What the task asks: Arrange the lines of the records, from the line containing "You are a computer-use agent. 831x438 pixels." through the end of the records, as a JSON list of strings with one string per line, leaving out any blank lines.

Material shown:
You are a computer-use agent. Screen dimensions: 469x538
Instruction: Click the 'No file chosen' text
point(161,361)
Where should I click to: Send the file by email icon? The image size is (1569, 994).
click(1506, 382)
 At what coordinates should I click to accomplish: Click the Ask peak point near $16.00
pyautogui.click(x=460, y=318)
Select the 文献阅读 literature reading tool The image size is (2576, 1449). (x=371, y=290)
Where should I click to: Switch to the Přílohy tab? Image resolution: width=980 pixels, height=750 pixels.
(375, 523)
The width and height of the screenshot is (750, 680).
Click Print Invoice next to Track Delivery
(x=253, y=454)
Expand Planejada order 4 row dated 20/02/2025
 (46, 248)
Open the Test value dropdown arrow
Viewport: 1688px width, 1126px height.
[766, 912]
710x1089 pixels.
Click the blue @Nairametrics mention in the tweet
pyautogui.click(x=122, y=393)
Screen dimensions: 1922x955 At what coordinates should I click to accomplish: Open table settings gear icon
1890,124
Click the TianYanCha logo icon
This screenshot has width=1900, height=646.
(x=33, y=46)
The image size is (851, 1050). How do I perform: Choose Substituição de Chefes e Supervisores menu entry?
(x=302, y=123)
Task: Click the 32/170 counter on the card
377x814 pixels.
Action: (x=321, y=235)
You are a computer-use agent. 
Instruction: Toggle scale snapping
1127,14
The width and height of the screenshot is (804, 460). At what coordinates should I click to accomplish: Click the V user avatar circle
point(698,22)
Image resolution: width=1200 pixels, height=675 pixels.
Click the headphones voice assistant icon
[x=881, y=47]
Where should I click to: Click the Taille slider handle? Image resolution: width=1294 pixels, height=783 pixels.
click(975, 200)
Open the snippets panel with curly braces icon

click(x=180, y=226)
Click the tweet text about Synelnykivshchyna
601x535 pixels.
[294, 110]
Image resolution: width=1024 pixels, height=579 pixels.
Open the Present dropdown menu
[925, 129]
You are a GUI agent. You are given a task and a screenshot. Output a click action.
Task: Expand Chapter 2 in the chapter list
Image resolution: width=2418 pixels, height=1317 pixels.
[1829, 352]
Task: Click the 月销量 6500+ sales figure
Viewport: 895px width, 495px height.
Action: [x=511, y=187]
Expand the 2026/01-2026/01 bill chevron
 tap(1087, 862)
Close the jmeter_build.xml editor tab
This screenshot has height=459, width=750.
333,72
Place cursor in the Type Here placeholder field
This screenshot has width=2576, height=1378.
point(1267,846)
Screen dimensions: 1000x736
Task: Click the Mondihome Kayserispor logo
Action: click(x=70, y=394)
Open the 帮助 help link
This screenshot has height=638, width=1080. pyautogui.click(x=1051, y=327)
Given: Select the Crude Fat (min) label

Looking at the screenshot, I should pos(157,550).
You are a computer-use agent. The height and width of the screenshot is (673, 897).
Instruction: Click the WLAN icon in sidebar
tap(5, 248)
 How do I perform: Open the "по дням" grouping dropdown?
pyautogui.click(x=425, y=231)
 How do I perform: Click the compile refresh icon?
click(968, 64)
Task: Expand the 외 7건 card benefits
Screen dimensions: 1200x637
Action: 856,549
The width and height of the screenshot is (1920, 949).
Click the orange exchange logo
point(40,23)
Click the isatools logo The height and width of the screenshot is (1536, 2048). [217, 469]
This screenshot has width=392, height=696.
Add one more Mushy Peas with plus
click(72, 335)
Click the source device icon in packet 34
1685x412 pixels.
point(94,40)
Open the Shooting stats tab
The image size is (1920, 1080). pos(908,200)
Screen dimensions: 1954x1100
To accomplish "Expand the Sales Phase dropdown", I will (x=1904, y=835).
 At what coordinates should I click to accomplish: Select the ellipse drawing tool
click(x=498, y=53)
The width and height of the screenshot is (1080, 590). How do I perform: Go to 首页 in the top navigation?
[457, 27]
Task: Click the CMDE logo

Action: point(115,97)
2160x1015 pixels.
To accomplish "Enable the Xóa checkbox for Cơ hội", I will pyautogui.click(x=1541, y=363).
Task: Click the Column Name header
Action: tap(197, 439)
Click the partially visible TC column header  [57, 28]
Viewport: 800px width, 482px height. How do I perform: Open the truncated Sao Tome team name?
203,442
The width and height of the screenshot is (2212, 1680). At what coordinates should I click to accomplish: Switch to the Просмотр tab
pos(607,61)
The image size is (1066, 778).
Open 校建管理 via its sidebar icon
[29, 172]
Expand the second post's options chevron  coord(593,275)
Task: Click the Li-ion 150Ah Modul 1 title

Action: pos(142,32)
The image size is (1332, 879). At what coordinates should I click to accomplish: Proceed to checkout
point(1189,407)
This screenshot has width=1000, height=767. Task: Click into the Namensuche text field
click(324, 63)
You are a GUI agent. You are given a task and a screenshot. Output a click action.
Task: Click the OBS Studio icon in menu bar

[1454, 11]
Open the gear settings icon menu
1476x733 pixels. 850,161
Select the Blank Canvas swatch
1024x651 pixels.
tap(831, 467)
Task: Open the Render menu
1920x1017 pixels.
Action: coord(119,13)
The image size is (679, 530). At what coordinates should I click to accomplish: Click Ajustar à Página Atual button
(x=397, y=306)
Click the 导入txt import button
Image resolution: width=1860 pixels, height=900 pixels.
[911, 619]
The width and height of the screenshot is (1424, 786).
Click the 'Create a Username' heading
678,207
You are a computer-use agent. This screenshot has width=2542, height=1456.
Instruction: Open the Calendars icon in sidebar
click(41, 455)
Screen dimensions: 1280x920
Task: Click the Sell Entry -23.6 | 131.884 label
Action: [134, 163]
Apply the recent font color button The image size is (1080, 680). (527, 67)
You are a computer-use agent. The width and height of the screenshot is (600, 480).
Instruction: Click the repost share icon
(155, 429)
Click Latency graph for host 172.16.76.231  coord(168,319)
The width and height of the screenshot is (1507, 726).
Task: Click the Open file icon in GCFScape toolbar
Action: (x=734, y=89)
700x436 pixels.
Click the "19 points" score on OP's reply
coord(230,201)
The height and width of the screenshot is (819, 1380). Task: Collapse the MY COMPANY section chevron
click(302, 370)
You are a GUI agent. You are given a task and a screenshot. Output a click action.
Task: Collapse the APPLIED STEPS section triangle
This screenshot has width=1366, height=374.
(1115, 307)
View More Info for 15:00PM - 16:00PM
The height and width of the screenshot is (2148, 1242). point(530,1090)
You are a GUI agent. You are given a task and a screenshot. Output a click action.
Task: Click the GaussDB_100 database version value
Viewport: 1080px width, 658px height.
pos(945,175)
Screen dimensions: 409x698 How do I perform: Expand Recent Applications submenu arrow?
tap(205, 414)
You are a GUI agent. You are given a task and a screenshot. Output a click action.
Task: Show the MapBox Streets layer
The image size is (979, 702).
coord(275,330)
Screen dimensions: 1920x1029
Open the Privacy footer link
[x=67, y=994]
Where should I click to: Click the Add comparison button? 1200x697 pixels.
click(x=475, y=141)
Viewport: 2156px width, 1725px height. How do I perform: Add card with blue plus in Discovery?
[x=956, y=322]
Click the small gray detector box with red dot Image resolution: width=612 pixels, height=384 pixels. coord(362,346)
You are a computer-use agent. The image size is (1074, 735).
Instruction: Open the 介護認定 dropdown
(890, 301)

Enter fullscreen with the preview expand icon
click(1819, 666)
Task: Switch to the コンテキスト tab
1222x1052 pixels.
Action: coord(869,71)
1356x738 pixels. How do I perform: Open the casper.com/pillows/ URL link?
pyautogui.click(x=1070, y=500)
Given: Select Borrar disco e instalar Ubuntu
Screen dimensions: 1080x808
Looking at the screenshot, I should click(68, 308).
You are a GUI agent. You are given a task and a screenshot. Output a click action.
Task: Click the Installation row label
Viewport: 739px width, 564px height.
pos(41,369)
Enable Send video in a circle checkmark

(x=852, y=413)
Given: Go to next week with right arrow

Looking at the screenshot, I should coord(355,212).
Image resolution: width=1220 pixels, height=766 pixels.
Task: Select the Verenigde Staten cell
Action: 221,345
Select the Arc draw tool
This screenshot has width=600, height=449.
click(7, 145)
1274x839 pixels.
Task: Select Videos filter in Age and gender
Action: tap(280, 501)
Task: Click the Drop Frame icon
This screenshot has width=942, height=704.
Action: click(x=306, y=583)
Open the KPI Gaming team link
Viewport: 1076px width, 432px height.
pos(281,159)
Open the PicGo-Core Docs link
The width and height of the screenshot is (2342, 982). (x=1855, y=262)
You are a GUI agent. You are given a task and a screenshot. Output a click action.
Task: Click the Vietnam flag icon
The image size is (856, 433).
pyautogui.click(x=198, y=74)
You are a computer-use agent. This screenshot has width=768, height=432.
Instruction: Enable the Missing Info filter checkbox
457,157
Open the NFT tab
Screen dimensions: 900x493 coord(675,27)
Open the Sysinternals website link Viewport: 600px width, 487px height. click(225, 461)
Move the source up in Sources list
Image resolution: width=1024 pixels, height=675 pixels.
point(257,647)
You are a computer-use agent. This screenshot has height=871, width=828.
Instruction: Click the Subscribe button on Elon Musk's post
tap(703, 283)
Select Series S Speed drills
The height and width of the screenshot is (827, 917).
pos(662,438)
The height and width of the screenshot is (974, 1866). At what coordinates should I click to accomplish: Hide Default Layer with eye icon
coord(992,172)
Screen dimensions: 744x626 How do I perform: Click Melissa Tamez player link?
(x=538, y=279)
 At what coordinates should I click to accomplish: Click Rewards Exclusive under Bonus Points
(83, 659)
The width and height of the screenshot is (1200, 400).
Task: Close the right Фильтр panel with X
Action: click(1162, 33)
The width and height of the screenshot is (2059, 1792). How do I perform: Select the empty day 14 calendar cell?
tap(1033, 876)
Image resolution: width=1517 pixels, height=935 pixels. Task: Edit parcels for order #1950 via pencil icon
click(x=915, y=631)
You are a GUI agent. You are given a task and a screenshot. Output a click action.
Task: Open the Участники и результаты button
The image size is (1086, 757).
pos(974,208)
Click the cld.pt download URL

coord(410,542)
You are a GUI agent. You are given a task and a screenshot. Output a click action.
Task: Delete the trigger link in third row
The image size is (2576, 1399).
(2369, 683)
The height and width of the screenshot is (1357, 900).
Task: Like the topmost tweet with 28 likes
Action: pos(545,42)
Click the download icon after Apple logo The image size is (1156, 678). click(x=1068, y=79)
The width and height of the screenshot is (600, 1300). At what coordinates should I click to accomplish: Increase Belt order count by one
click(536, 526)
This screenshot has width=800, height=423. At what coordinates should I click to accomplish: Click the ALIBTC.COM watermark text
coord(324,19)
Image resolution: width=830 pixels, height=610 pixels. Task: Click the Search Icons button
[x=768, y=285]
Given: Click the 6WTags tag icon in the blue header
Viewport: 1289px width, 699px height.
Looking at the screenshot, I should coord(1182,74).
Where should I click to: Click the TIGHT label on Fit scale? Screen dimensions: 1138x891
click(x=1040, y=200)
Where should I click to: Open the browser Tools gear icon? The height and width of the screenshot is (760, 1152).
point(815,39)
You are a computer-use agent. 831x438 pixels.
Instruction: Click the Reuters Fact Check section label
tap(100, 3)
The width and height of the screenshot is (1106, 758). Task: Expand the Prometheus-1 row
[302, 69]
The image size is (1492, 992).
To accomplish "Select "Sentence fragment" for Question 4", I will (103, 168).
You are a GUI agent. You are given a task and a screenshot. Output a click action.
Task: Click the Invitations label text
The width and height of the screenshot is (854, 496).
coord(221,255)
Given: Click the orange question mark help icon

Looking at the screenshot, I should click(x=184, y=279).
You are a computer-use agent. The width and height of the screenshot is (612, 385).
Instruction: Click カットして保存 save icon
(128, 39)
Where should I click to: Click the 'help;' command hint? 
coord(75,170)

Exercise solution:
[
  "You are a computer-use agent. 831x438 pixels.",
  "Instruction: Click the Reuters Fact Check section label",
  "tap(100, 3)",
  "The width and height of the screenshot is (1106, 758). Task: Expand the Prometheus-1 row",
  "[302, 69]",
  "The image size is (1492, 992).",
  "To accomplish \"Select \"Sentence fragment\" for Question 4\", I will (103, 168).",
  "You are a GUI agent. You are given a task and a screenshot. Output a click action.",
  "Task: Click the Invitations label text",
  "The width and height of the screenshot is (854, 496).",
  "coord(221,255)",
  "Given: Click the orange question mark help icon",
  "Looking at the screenshot, I should click(x=184, y=279).",
  "You are a computer-use agent. The width and height of the screenshot is (612, 385).",
  "Instruction: Click カットして保存 save icon",
  "(128, 39)",
  "Where should I click to: Click the 'help;' command hint? ",
  "coord(75,170)"
]